Interestingly, the fourth combination, which featured the widest tires on the rear axle, re-established the balance akin to the narrower tires. Yet, the test driver emphasized that the differences among tire sizes were slight and hard to perceive.

Similarly, the differences in driving times were marginal, but the gap between the best and the worst results had widened. The 225-width tires clocked the fastest (82.29 s), while the broadest set took the longest (84.87 s). However, the traction and braking tests added an unexpected twist to the results.

The narrowest tires achieved the best acceleration results (the time taken to accelerate from a standstill to 21.7 mph was 6.35 s). The 225 tires came second, the fourth set third and the 255 tires on the rear axle fared worst. In contrast, the 225-width tires achieved the best outcome in the snow braking test, followed by the 255, with the narrowest tires bringing up the rear.

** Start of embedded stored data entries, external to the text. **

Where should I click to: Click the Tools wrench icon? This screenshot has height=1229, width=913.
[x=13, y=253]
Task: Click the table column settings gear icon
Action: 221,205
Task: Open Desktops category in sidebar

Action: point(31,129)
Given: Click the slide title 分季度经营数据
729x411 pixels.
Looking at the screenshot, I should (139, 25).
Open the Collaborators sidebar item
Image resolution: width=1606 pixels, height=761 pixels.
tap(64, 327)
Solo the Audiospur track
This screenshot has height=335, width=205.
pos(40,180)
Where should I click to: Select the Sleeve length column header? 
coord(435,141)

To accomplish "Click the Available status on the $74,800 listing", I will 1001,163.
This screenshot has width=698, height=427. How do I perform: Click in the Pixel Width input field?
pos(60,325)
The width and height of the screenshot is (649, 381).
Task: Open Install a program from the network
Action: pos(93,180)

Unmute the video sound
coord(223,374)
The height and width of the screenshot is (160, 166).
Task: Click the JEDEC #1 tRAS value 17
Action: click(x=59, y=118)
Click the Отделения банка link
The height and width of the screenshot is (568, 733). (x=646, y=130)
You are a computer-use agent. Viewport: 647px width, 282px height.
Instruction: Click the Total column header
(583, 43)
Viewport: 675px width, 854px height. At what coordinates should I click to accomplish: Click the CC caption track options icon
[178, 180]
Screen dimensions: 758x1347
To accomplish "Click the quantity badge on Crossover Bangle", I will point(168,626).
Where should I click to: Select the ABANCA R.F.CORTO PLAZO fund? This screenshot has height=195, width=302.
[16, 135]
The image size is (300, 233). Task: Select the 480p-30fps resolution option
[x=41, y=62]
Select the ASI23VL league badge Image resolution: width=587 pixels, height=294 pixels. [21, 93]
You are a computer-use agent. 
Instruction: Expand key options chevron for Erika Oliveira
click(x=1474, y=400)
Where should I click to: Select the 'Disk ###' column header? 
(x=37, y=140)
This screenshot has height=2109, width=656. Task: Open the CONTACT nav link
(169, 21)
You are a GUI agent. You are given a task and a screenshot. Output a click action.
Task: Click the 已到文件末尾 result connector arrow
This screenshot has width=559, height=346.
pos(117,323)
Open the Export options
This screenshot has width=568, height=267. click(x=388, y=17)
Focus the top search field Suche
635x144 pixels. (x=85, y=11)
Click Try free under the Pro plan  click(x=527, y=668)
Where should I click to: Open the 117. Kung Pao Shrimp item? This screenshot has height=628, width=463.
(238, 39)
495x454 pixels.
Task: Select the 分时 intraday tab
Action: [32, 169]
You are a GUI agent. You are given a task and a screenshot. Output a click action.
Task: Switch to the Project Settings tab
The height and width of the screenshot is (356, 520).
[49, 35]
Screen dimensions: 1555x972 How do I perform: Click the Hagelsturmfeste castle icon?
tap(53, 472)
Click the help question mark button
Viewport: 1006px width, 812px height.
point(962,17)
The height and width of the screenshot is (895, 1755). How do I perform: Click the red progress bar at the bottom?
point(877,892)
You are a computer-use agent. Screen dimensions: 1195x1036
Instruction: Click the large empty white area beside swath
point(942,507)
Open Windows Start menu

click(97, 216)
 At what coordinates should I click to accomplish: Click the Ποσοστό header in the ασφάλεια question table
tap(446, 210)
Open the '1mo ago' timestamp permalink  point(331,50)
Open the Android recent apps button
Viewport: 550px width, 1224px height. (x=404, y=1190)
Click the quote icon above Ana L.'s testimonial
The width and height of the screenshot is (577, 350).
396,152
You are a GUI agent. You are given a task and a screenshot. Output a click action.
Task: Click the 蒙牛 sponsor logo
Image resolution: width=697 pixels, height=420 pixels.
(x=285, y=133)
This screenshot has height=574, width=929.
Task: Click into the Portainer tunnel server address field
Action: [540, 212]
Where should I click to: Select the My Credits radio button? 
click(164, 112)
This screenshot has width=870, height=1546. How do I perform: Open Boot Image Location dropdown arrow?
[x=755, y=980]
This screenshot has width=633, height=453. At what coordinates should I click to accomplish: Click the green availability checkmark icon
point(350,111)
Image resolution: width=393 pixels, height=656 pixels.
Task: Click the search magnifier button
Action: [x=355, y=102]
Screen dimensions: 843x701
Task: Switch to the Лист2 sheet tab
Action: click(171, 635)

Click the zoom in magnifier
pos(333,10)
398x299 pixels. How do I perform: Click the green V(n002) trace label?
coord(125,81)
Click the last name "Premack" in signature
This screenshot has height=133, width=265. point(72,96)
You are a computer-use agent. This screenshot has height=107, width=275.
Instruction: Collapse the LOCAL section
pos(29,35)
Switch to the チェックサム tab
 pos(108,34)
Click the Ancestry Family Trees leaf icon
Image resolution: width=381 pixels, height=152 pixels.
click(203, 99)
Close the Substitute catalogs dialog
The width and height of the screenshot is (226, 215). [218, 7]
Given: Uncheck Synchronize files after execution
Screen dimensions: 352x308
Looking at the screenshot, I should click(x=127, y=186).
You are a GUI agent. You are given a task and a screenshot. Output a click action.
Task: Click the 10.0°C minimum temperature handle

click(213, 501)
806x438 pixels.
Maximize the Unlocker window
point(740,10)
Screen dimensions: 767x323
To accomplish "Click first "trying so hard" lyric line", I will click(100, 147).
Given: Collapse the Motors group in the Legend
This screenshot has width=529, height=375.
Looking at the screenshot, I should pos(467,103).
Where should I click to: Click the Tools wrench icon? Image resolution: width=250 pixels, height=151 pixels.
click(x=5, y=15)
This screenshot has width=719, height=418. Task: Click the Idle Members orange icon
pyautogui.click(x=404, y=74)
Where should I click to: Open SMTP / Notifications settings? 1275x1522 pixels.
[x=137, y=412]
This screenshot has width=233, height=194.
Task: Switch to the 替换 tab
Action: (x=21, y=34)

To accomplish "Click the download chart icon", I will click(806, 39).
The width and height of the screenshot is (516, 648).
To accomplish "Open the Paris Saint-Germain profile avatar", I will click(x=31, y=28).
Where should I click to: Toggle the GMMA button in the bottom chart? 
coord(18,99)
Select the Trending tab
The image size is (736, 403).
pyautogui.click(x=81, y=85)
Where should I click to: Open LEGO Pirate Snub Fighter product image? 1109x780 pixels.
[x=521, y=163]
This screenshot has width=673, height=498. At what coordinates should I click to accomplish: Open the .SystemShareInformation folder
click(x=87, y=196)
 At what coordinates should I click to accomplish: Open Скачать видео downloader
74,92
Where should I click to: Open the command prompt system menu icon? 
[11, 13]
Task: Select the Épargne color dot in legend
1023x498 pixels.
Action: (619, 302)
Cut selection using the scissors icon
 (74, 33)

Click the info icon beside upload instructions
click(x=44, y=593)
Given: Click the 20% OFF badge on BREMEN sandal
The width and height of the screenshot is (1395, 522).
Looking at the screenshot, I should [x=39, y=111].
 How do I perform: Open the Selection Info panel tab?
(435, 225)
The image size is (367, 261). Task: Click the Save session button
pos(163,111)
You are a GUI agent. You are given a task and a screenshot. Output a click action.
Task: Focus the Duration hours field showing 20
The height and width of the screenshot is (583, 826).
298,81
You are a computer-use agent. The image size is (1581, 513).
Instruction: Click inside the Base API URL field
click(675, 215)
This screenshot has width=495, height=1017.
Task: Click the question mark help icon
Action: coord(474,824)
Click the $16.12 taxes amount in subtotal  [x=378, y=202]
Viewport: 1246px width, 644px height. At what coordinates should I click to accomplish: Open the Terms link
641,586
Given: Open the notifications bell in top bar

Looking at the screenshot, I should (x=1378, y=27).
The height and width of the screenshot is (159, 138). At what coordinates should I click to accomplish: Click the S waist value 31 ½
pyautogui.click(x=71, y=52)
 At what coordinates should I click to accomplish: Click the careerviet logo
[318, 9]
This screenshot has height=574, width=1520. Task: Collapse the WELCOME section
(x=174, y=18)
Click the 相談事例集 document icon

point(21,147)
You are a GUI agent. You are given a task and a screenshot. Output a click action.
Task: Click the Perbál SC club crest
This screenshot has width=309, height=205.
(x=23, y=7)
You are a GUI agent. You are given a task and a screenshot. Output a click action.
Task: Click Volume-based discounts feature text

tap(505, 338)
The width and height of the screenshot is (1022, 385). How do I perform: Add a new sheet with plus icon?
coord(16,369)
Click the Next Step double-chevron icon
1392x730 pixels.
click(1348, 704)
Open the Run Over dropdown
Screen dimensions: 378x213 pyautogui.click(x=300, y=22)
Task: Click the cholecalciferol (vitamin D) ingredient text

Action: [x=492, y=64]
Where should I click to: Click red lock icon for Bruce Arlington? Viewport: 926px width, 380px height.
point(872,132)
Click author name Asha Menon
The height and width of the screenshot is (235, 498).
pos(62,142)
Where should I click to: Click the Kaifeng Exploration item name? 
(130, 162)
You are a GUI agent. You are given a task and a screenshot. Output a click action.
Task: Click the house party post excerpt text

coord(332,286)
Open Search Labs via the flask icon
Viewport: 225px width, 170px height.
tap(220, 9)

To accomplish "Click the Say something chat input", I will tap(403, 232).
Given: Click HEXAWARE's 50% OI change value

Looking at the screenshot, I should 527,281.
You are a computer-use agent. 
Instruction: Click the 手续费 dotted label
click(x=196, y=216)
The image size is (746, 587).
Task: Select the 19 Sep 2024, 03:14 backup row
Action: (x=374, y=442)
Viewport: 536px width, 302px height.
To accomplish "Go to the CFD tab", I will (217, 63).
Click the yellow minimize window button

As for tests conducted on ice, the narrowest tires performed the best during acceleration, followed by the 255, with the 225 tires trailing. The combination of wider 275 tires on the rear axle performed slightly worse than the one with narrower 255 tires on the rear axle but was slightly better than the even narrower 225. This emphasizes the complexity and unpredictability of the findings.

Moreover, during the ice braking test, the widest tires outperformed all (the fourth combination), while the narrowest tires were least effective. The 255 set did not fare as well as the 225 set.

On separating and averaging test results according to snow and ice, the narrowest tires turned out to be the best performing. The outcome on snow showed a direct correlation: the wider the tires, the worse their performance. However, this trend was not replicated on ice as the widest tires ranked second, and the 225 size ended up fourth.

By examining the acceleration and braking results individually for both surfaces, we can deduce that narrow tires provided the best acceleration but were worst at braking, whereas wide tires exhibited the best braking but were worst at acceleration. Considering the differences in the tread pattern for the narrowest tire and the minute variances among the other three combinations, it could be concluded that tire size doesn't significantly impact performance on snow and ice.

The tester underscored that the differences among tire models from different manufacturers were more palpable, as confirmed by numerous tests. More importantly, the discrepancy between the best and the worst tires in these tests is considerably more comprehensive than that among different sizes of a single-tire model. This observation has led to a critical conclusion: it is more prudent to opt for a smaller (presumably cheaper) version of a high-quality tire rather than insisting on a larger size of a more economical option.